A request for further studies into wind turbine infrasound divided council April 6 and raised worries the data collected will eventually be used by the municipality to take legal action against wind power companies.
Tabled last week, Tiverton resident Ernie Young asked council in an email to conduct a noise and infrasound study at his home near the proposed Meyer wind power project. The turbines have yet to be constructed and the study would compare infrasound and noise prior to and following the turbines operating.
The request was accompanied by a study proposal from local residents Rachel Thompson and Patti Hutton on behalf of anti-wind turbine advocacy group Central Grey Bruce Wind Concerns Ontario.
Councillors Randy Roppel and Linda McKee were in favour of exploring this issue arguing the results of the study may later prove important.
Arguing against was Councillor Laura Haight who repeatedly asked Roppel and McKee to explain the intended use of the data.
Councillor Maureen Couture also voiced worry that heeding Young’s email request would set a precedent.
“I’m just concerned about the precedent of any body phoning us up or sending us an email for a study to be done,” she said. “I would really, really like to see a staff report on this before we make any kind of decision.”
Roppel was quick to show his support for conducting a study on Young’s property, saying “there’s a major benefit to having the sound testing done.”
He also called for municipal Staff to discuss the Wind Concerns Ontario proposal with Thompson and Hutton to see if it could be made more cost effective in the event council decides to conduct the study.
Haight then asked Roppel: “What is the purpose of the report and that data? What are we going to use it for?”
Haight said she had asked the same question last August when council hired Swallow Acoustics Consultants Ltd. at $60,300 to complete a baseline acoustic sound and infrasound study on five properties within the Armow Wind project prior to the wind turbines being operational.
The baseline results were brought back to council in February.
Roppel said the studies lay the groundwork necessary to compare the difference in sound and infrasound levels before and after the wind turbines go operational.
“The bottom line is down the road you’re going to need this studies,” he said.
“For?” Haight asked.
“You’re going to be called upon to protect the people that we’re here to protect, and that’s where this thing is going,” said Roppel.
Haight then said investigations into whether wind turbines have adverse effects on health is outside the council’s purview.
McKee interjected that residents living near the wind farms are concerned and that all they want to do is gather as much information on the turbines as possible.
“We’re going to need that information in the future, and we need to protect our people here,” she said.
Haight then repeated her question as to what the intended use of the data was.
“Maybe it’s given to the Ministry of Environment,” said McKee.
“What’s the point?” asked Haight.
“That there is infrasound and that it has health effects,” said McKee.
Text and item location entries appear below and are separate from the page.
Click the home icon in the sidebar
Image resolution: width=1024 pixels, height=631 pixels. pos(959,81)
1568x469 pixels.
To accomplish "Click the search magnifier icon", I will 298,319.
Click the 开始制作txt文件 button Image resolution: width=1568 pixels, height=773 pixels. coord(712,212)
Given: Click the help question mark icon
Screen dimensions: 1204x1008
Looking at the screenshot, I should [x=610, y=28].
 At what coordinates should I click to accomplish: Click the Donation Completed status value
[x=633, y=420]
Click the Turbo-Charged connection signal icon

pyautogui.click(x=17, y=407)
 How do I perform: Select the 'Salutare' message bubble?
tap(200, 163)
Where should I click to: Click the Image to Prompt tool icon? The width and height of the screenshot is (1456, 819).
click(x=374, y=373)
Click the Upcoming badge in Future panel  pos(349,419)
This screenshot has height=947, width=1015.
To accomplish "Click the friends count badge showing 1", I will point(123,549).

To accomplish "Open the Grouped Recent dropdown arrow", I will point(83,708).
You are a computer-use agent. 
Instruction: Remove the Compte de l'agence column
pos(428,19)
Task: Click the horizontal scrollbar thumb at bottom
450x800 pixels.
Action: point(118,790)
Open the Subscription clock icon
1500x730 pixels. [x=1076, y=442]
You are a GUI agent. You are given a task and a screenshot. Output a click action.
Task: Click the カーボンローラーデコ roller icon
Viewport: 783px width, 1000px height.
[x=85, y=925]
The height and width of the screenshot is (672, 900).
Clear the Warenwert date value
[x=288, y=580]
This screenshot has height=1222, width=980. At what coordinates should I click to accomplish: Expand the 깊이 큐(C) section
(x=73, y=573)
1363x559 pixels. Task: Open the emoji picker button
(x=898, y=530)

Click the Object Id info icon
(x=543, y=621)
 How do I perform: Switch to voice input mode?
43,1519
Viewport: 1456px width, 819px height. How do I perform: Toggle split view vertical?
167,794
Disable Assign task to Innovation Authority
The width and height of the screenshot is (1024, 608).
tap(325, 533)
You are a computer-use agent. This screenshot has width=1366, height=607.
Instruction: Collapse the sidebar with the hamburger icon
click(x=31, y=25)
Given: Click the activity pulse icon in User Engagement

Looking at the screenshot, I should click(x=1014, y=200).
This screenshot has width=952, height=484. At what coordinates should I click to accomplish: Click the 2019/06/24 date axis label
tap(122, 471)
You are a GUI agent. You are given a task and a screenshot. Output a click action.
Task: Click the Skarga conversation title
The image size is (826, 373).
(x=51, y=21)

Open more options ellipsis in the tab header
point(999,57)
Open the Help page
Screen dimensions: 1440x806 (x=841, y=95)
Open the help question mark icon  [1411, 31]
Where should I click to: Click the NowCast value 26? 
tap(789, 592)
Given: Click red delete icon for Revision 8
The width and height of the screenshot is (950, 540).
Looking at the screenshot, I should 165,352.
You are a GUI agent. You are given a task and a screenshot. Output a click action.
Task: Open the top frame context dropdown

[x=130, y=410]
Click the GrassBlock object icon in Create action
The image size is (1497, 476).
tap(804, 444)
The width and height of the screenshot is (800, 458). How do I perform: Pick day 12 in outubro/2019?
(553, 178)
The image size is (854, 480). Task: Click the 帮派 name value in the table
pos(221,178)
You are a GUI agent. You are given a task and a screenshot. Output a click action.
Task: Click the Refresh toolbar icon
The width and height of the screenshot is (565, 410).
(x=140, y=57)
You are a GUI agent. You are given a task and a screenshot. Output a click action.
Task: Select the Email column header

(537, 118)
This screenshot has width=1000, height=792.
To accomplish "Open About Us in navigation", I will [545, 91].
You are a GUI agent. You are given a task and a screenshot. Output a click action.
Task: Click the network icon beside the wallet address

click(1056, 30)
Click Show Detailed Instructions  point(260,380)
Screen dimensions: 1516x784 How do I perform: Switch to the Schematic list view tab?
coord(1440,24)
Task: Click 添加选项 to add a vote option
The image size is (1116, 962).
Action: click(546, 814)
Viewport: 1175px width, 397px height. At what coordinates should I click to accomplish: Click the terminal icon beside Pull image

“We’re not studying health effects, we’re just studying infrasound,” said Haight.
Mayor Anne Eadie then said before investigating health effects first an increase in infrasound needs to be proven.
To which Haight said infrasound from turbines has been observed and even the Ministry of Environment and Climate Change recognizes the increase in infrasound due to wind turbines.
Obviously frustrated, Couture then repeated her earlier request for a Staff report before getting into this discussion.
“I’m sorry I want to have some facts in front of me from our Staff before we start throwing things out on the table that we don’t know what we’re talking about,” she said.
The question posed by Haight was not being answered, Couture said.
“And Anne I want to be really honest,” Haight directed to the mayor. “Some people have approached me and said, is it the purpose of this to use it for litigation? Is the municipality going to fund litigation against the wind turbine companies?”
Those who have approached her on this matter, Haight said, don’t understand why council is conducting these noise studies when infrasound from wind turbines isn’t regulated by the government.
The purpose of the studies, said Eadie, is if the information is needed at least the municipality has it.
“Then there’s some scientific facts if down the road they’re needed, if our community needs them, then it’s there. The studies are there. We don’t know exactly what they’ll say yet. Each area’s different. It’s very specific. So we agreed last summer, that was the purpose of the study. So that’s it,” said Eadie.
Council then voted to direct Staff to create a report on a infrasound study of Young’s property as well as to consult Thompson and Hutton on the matter.